[Webkit-unassigned] [Bug 238050] New: [JSC] Change Date.parse to stop returning numbers with fractional part
bugzilla-daemon at webkit.org
bugzilla-daemon at webkit.org
Thu Mar 17 15:29:39 PDT 2022
https://bugs.webkit.org/show_bug.cgi?id=238050
Bug ID: 238050
Summary: [JSC] Change Date.parse to stop returning numbers with
fractional part
Product: WebKit
Version: WebKit Nightly Build
Hardware: Unspecified
OS: Unspecified
Status: NEW
Severity: Normal
Priority: P2
Component: JavaScriptCore
Assignee: webkit-unassigned at lists.webkit.org
Reporter: richard.gibson at gmail.com
JavaScriptCore `Date.parse` can return non-integer non-NaN numbers, in violation of https://tc39.es/ecma262/multipage/numbers-and-dates.html#sec-date.parse (which requires the output to be a _time value_—"either a finite **integral Number** representing an instant in time to millisecond precision or NaN representing no specific instant" [cf. https://tc39.es/ecma262/multipage/numbers-and-dates.html#sec-time-values-and-time-range ]):
```sh
$ eshost -se '
[
"1970-01-01T00:00:00.000500001Z",
"1969-12-31T23:59:59.999515625Z",
"1969-12-31T23:59:59.999015625Z",
]
.map(str => {
const tv = Date.parse(str);
return `${str} => ${(new Date(str)).toISOString()} (${Object.is(tv, -0) ? "-0" : tv} ms from epoch)`;
})
.join("\n")
'
#### ChakraCore, engine262, GraalJS, Hermes, SpiderMonkey, V8
1970-01-01T00:00:00.000500001Z => 1970-01-01T00:00:00.000Z (0 ms from epoch)

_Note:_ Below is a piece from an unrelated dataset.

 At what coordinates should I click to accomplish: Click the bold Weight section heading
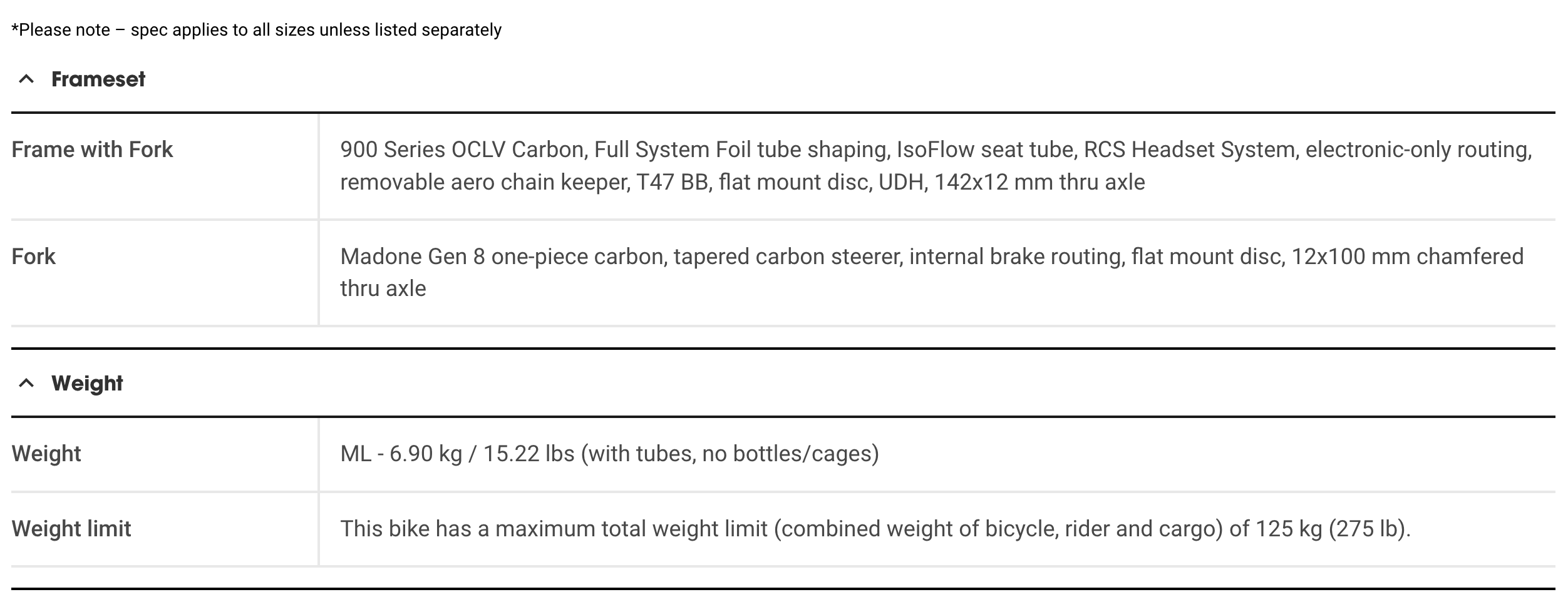(87, 384)
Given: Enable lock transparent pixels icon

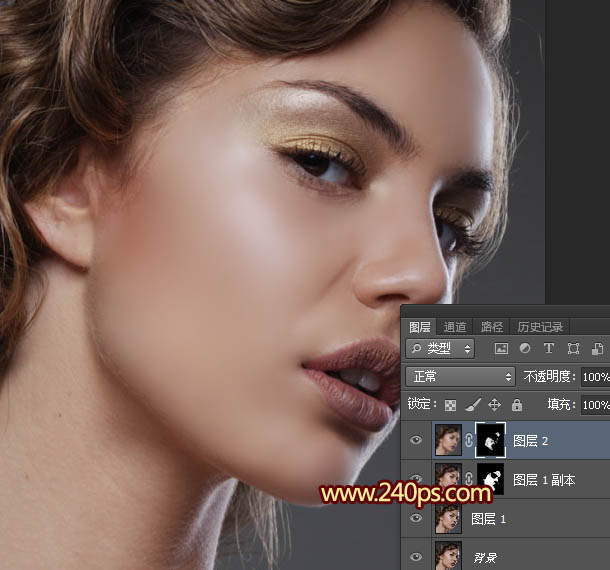Looking at the screenshot, I should pos(450,405).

1969-12-31T23:59:59.999515625Z => 1969-12-31T23:59:59.999Z (-1 ms from epoch)
1969-12-31T23:59:59.999015625Z => 1969-12-31T23:59:59.999Z (-1 ms from epoch)
#### JavaScriptCore
1970-01-01T00:00:00.000500001Z => 1970-01-01T00:00:00.000Z (0.500001 ms from epoch)
1969-12-31T23:59:59.999515625Z => 1970-01-01T00:00:00.000Z (-0.484375 ms from epoch)

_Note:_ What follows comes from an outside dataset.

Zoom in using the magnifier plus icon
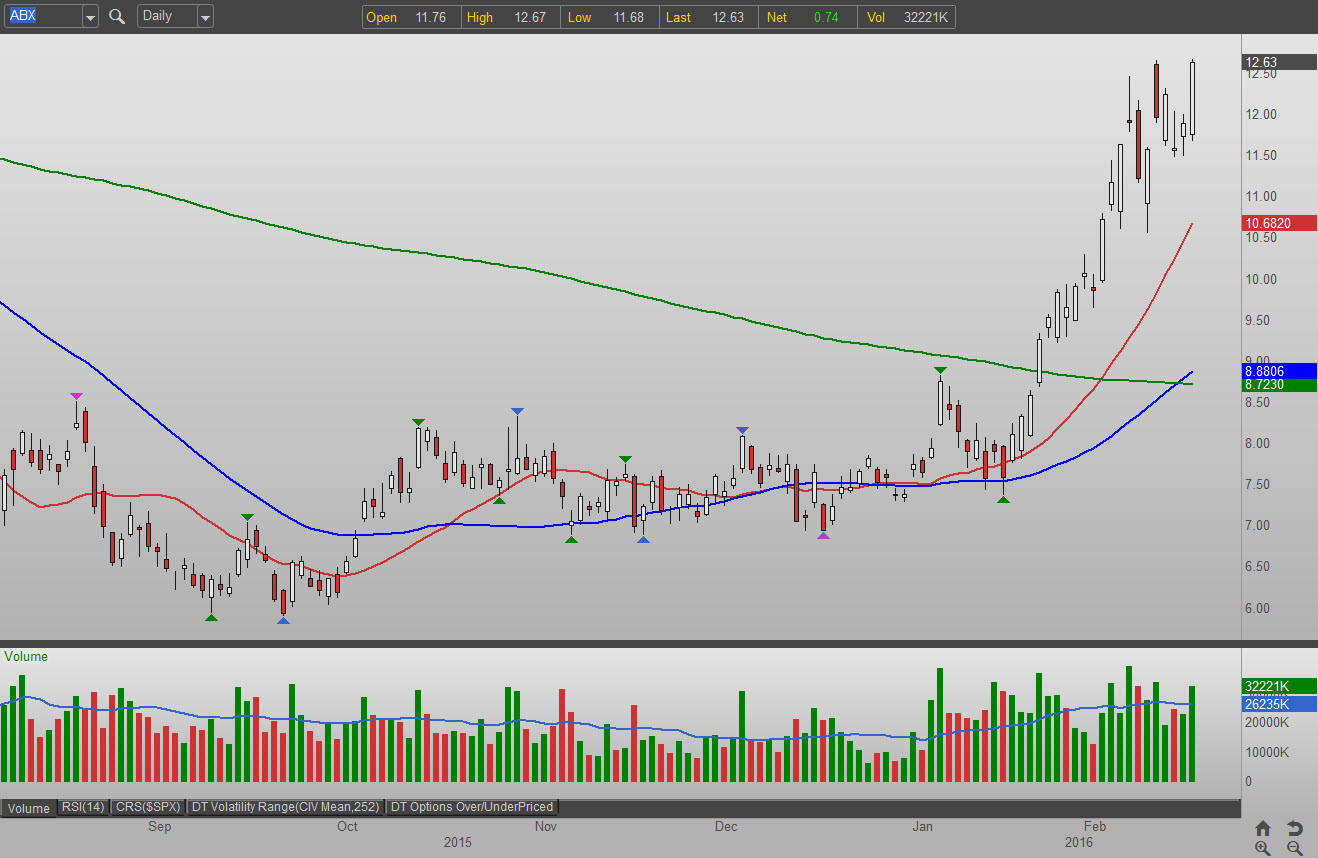This screenshot has height=858, width=1318. pos(1263,848)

1969-12-31T23:59:59.999015625Z => 1970-01-01T00:00:00.000Z (-0.984375 ms from epoch)
#### Moddable XS
1970-01-01T00:00:00.000500001Z => 1970-01-01T00:00:00.001Z (1 ms from epoch)
1969-12-31T23:59:59.999515625Z => 1970-01-01T00:00:00.000Z (0 ms from epoch)
1969-12-31T23:59:59.999015625Z => 1969-12-31T23:59:59.999Z (-1 ms from epoch)
```
And worse, this results in bizarre round-towards-epoch behavior in new Date construction (as seen above).
Any rounding behavior would correct this bug, but I think it would be best to align with the majority of other implementations in specifically rounding time values down (i.e., towards negative infinity), yielding results equivalent to ignoring all digits beyond millisecond precision.